Standing committee on Justice and Social Policy

1st session, 37th Parliament | 1re session, 37e législature
Tue 31 Oct 2000 / Mar 31 oct 2000

Senator Anne Cools. 

Honourable members, I come here to ask for fairness, balance and equilibrium in this law. I do this because the legal and social condition around domestic violence is one that I can only describe as a heart of darkness. This condition is rendered more difficult by official government disinclination to accept the obvious fact that violence and aggression are human problems, not gender problems. I shall ask you to examine the proposition that men and women are equally capable of vice and equally capable of virtue, and that virtue is a human characteristic, not a gender one.

The committee, as a committee, must seek in legislation to reject any notion of the moral superiority of women and the moral inferiority of men, or that men are somehow morally defective. The proposition of women's inherent virtue and men's inherent vice has dominated family and criminal law for the past decade. It has wreaked havoc and has bequeathed tragedy.

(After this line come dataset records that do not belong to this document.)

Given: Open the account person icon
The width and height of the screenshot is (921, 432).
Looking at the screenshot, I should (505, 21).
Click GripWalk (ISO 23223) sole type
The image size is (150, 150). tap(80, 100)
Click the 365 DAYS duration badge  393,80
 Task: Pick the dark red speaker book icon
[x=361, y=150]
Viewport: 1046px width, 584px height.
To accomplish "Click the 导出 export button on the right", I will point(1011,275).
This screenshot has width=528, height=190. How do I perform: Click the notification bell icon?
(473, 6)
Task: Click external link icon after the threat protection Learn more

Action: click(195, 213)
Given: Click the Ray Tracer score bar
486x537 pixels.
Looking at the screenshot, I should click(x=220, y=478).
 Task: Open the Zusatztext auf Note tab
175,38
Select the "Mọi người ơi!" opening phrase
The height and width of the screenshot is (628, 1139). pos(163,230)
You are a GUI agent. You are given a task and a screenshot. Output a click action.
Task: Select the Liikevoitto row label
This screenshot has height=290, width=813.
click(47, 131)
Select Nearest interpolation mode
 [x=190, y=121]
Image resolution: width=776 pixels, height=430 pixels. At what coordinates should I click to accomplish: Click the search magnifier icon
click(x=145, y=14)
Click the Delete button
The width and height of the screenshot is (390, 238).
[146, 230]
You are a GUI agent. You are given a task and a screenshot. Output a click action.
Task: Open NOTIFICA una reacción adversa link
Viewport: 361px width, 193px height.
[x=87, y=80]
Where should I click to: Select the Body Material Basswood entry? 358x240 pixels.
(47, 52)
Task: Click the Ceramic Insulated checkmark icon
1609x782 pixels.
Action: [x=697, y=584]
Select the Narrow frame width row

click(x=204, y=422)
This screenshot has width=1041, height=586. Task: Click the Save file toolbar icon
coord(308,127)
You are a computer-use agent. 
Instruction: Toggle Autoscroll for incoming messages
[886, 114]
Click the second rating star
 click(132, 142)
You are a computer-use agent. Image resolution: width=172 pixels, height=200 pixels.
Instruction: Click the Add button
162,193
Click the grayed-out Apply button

I ask committee members to examine the data, to examine the empirical evidence in respect of violence within intimate relationships, and to consider the possibility that the issue of domestic violence has been falsely framed or wrongly framed as violence against women.

Bill 117 tells us that it is about the protection of the life and limb of persons who are described as victims of domestic violence. On September 27, Attorney General Flaherty told the assembly that Bill 117 is "to support and protect people, primarily women and children, who are at risk of domestic violence." He said, "We are committed to ensuring that abusers are held accountable for their crimes." Mr Flaherty has clearly thought about crimes. Mr Flaherty has used the term "crimes." I note that the term "crime" is very clear here. Bill 117 is entering into a foray in criminal legislation.[1]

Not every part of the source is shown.